(zz) Solaris Devfs
http://blogs.sun.com/szhou/entry/solaris_devfs
Solaris Devfs Solaris originated from BSD and SVR4 UNIX. Over the years, many
enhancements have been made to address business needs. One area
of big change is the I/O framework and device name management.
Traditional UNIX kernel configures all devices at boot time.
Device access is supported via two indexed arrays, bdevsw[] and
cdevsw[], for block and character devices, respectively. The array
elements contain references to driver entry points compiled into
the kernel. Applications access device by opening device special
files, created via the mknod(2) syscall. A device special file has
a type (block or char) and a device number (dev_t). The type
informs the kernel whether to use bdevsw[] or cdevsw[].
The device number contains two parts, major and minor. The major
number is used to index into the arrays, and minor number is used
by driver only, typically to determine which device instance to access.
Solaris modified and extended the model in many ways.
- bdevsw[] and cdevsw[] are merged into a single array, devopsp[], indexed by a major number common to both block and character drivers. The elements of devopsp[] reference driver's dev_ops structure, containing driver entry points for device autoconfiguration (probe, attach, detach), bus nexus oriented operations (bus_ops), and block/char operations (cb_ops).

◆ ◆ ◆ ◆ ◆ ◆ ◆

TASKS TO COMPLETE ->
1. Reproduce the Solaris devfs text verbatim from "Device access is" to "instance to access.".
2. Render this sentence from the Solaris devfs text in Spanish: "Solaris modified and extended the model in many ways."
3. Write the next part of the Solaris devfs text, starting right after its final sentence.
The items that follow are separate material, unrelated to the Solaris devfs text.

◆ ◆ ◆ ◆ ◆ ◆ ◆

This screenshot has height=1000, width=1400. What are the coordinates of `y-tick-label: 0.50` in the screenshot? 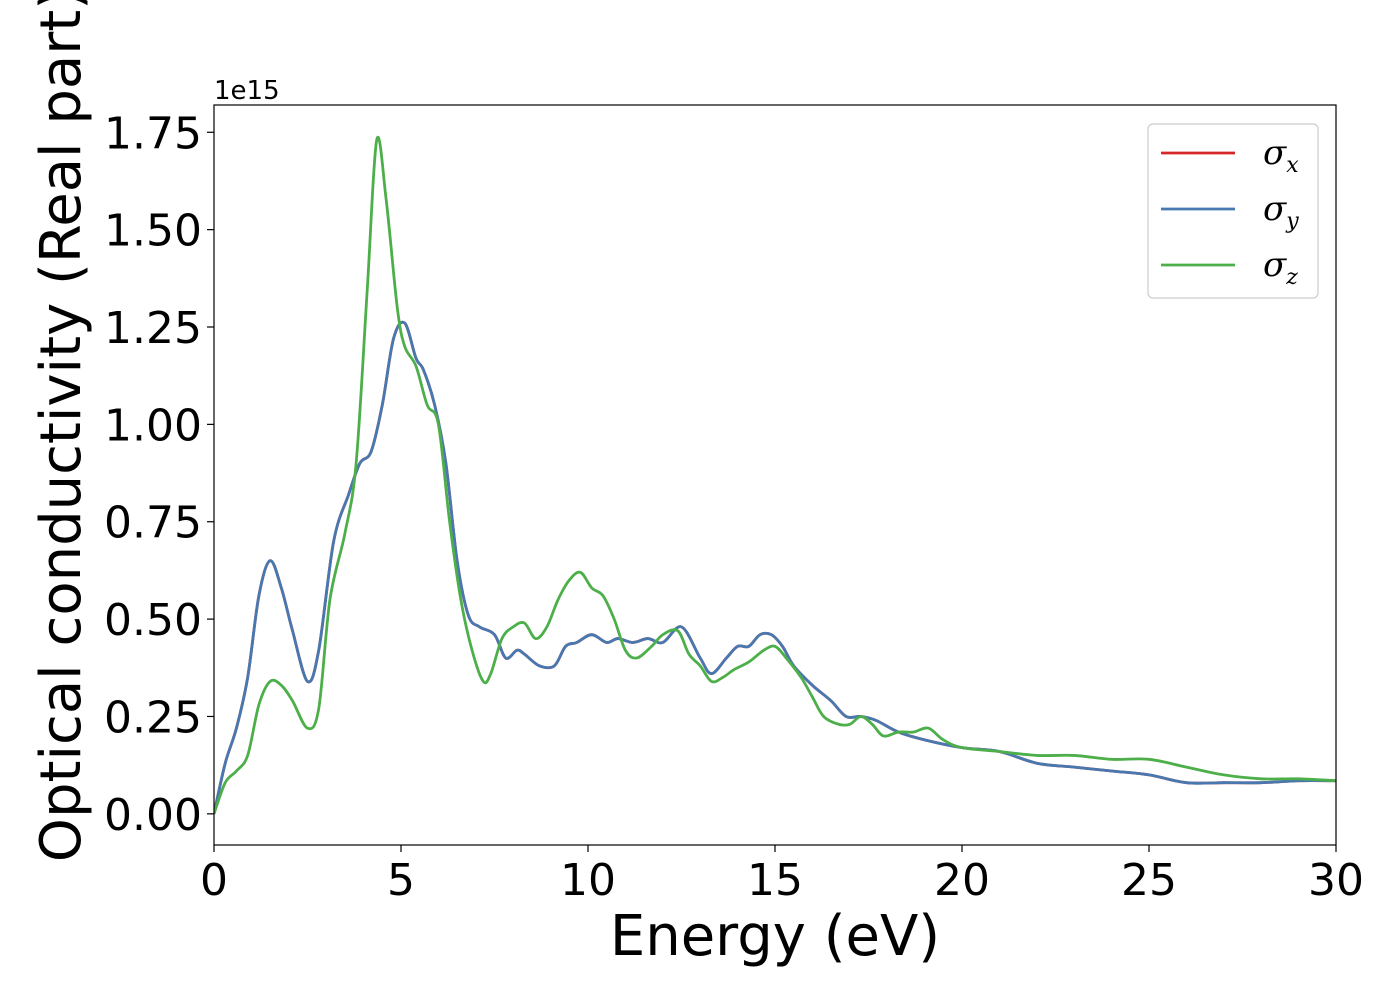 It's located at (153, 620).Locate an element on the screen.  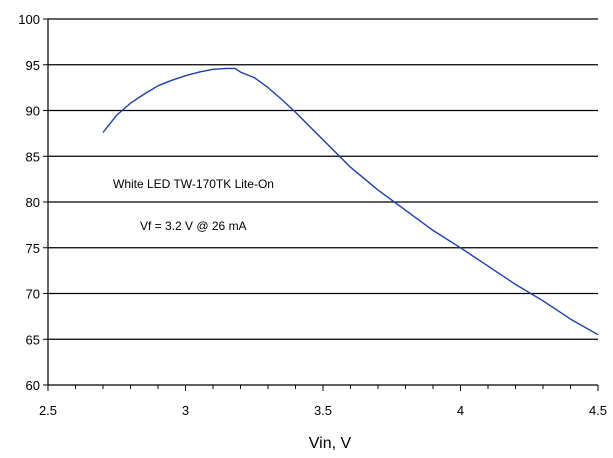
y-tick-label-60: 60 is located at coordinates (33, 386).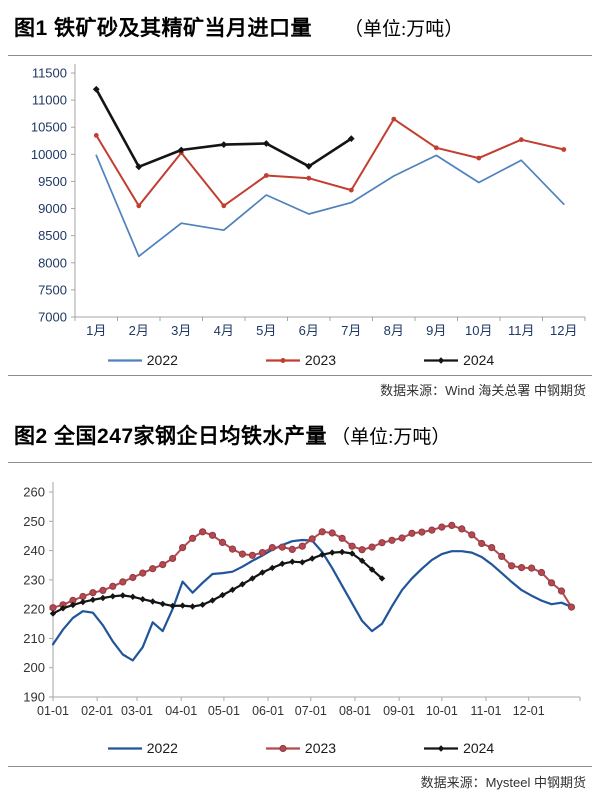 This screenshot has height=800, width=600. Describe the element at coordinates (50, 74) in the screenshot. I see `svg-text: 11500` at that location.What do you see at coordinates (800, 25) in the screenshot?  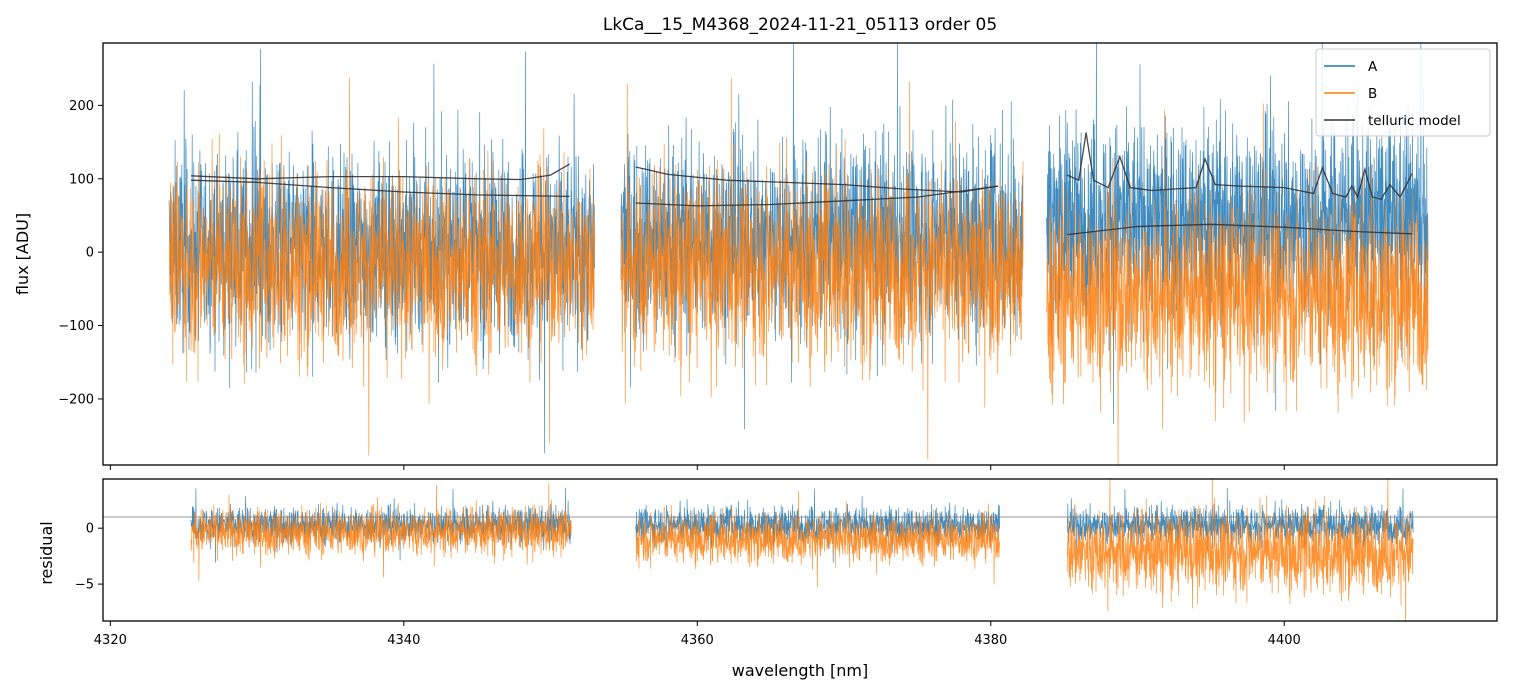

◆ ◆ ◆ ◆ ◆ ◆ ◆

ANSWERS PROVIDED ->
1.
Device access is supported via two indexed arrays, bdevsw[] and
cdevsw[], for block and character devices, respectively. The array
elements contain references to driver entry points compiled into
the kernel. Applications access device by opening device special
files, created via the mknod(2) syscall. A device special file has
a type (block or char) and a device number (dev_t). The type
informs the kernel whether to use bdevsw[] or cdevsw[].
The device number contains two parts, major and minor. The major
number is used to index into the arrays, and minor number is used
by driver only, typically to determine which device instance to access.

2. Solaris modificó y amplió el modelo de muchas maneras.

3.
- All drivers are loadable kernel modules. The modules are loaded on-demand. During system startup, the kernel only loads those driver modules required to boot the system. As a result, a normal system boot may not initialize all hardware attached to the system. To initialize all hardware at boot time, a reconfiguration boot (boot -r) is required.
- Devices are represented in the kernel by a tree of device information (struct dev_info) nodes. Inner (nexus) nodes represent bus controllers and adaptors while leaf nodes represent devices. Leaf nodes bind to "leaf" drivers, which implements cb_ops to handle I/O requests. Inner nodes bound to bus nexus drivers, which implements bus_ops to satisfy leaf driver requests or pass the requests to parent bus or the hardware platform. This design allows generic leaf drivers to be written without knowing the details of the transport. For example, the scsi disk driver (sd) can be used to control many types of disks such as SCSI-2, USB storage, Fibre-channel, and atapi CD-ROM.
- A private namespace, /devices, is introduced to mirror device names in the Open Boot PROM (obp) defined in the IEEE 1275 standard. The namespace reflects the physical topology of I/O devices and bus interconnects. This namespace is controlled by a filesystem named "devfs", first introduced in Solaris 10. A key feature of devfs is that a filesystem lookup operation actually drives configuration of the specific device instance corresponding to the pathname. For example, # ls /devices/pci@0,0/pci-ide@11,1/ide@1/sd@0,0:a would cause the ATAPI cdrom drive to attach even if it is currently not configured in the kernel.
- The public names in /dev are symbolic links to a pathname in /devices. The /dev names are created at Solaris Install time by devfsadm(1M). When new devices are added, the /dev name space is updated via devfsadmd(1M), the daemon version of devfsadm.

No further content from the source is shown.